Conclusion and Future Work

In this paper, we proposed two methods to detect P2P botnets. The first method explored a new set of behavioural characteristics as IoCs to recognise the presence of P2P botnets in a network environment. The second method proposed a new anomaly detection approach using ML/DL techniques that have not yet been leveraged to detect P2P botnets.

The experimental results showed that these two methods are efficient security countermeasures to recognise and detect the P2P botnets. The explored behavioural characteristics could be adopted as IoCs to detect P2P botnets, and the proposed ML/DL-based detection approach achieved high accuracy using only the five-tuple features.

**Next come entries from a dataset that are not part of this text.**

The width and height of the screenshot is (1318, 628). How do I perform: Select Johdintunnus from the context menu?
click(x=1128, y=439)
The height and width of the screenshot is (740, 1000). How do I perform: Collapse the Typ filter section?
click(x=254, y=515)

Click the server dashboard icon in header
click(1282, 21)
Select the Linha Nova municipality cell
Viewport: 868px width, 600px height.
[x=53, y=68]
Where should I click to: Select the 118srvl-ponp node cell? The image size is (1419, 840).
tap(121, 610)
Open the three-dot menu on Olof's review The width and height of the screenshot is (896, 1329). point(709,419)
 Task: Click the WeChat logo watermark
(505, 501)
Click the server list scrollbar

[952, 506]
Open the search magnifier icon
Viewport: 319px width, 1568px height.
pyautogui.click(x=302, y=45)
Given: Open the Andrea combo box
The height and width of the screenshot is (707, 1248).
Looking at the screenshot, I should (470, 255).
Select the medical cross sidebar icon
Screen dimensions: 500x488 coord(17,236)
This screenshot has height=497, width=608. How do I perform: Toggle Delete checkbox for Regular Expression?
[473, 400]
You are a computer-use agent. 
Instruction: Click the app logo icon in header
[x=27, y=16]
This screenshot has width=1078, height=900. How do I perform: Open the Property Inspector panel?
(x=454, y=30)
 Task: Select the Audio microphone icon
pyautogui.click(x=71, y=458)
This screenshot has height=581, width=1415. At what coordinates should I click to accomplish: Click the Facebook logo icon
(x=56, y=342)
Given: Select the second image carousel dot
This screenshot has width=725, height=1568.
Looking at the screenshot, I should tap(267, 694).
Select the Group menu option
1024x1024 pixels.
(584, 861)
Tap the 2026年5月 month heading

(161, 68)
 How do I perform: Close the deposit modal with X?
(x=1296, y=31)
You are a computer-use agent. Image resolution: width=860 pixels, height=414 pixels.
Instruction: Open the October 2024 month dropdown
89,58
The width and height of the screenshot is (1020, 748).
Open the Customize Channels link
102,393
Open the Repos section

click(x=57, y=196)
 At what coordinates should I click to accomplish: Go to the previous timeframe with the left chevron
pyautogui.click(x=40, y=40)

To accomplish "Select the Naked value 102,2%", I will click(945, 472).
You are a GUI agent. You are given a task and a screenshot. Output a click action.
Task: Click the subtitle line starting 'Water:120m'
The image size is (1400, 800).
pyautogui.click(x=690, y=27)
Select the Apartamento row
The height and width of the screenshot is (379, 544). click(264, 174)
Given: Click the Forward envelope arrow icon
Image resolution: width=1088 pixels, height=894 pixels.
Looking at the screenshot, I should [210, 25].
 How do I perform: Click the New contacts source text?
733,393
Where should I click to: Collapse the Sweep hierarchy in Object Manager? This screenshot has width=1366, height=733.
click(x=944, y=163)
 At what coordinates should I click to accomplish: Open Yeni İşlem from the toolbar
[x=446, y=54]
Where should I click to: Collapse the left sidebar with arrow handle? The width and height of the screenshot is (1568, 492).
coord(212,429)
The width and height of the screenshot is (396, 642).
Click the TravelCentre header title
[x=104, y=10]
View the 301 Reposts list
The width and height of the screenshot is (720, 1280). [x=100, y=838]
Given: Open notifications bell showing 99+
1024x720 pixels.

To build upon this study, potential extensions of this research include:

1. Dynamic Analysis Integration: Incorporate dynamic indicators analysis techniques alongside adopting the static indicators to create a hybrid detection approach.
2. Feature Engineering Enhancement: Investigate more sophisticated feature selection or feature ranking techniques to identify the most relevant indicators for ML/DL techniques.
3. Real-time Detection and Response: Optimize the detection systems/approaches/models/solutions for real-time operation and allowing for immediate response to emerging threats.

By continuing to explore innovative approaches to detect and mitigate P2P botnets, we can enhance the security and resilience of internet-connected systems and protect against these persistent threats.